Le programme nucléaire iranien déclaré détruit par Washington, un responsable avance un délai qui sème le trouble

L’administration américaine maintient sa position sur le succès absolu de ses opérations militaires menées contre l’Iran en juin 2025. Pourtant, à l’approche de nouvelles tractations diplomatiques, une contradiction interne majeure émerge concernant la capacité réelle de Téhéran à finaliser la fabrication d’une arme atomique.

Selon les informations rapportées par Al Jazeera, la porte-parole de la Maison Blanche, Karoline Leavitt, a réaffirmé mardi que l’offensive de l’année dernière, baptisée « Opération Midnight Hammer », a été une mission couronnée de succès. Elle a assuré devant la presse que les frappes américaines avaient effectivement anéanti les installations nucléaires iraniennes.

Cependant, cette assurance officielle contraste frontalement avec les déclarations de Steve Witkoff, émissaire du président Donald Trump. Intervenant samedi sur la chaîne Fox News, ce dernier a indiqué que l’Iran serait sur le point de détenir suffisamment de matière de qualité industrielle pour fabriquer une bombe, estimant ce délai à environ une semaine.

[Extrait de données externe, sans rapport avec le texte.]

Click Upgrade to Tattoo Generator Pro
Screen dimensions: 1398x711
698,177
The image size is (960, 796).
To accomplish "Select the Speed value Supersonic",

Notre rédaction souligne que cette divergence au sommet de l’État intervient dans un contexte de relance diplomatique sensible. Huit mois après la guerre de douze jours initiée par Israël en juin 2025, des responsables américains et iraniens se préparent à entamer un troisième cycle de négociations pour tenter de sceller un accord et d’éviter un nouveau conflit.

La Maison Blanche soutient que la destruction du programme a été vérifiée par Donald Trump et l’Agence internationale de l’énergie atomique (AIEA). Néanmoins, Al Jazeera précise que les inspecteurs de l’agence onusienne n’ont pas eu accès aux sites iraniens pour les évaluer depuis les frappes américaines. Le Pentagone avait, pour sa part, estimé publiquement le recul du programme nucléaire iranien à un ou deux ans.

Les enjeux des pourparlers à venir restent cristallisés autour de l’enrichissement de l’uranium. Téhéran, qui dément toute volonté de se doter de l’arme nucléaire, propose un enrichissement minimal sous la stricte supervision de l’AIEA en échange d’une levée des sanctions économiques. Une option fermement rejetée par Donald Trump, qui exige un niveau d’enrichissement nul.

Avant le conflit de juin 2025, l’Iran enrichissait l’uranium à 60 %, un palier proche des 90 % requis pour un usage militaire. Si la diplomatie reste la voie privilégiée par le président américain, la Maison Blanche a rappelé mardi que l’option de la force létale demeure sur la table en cas de nécessité.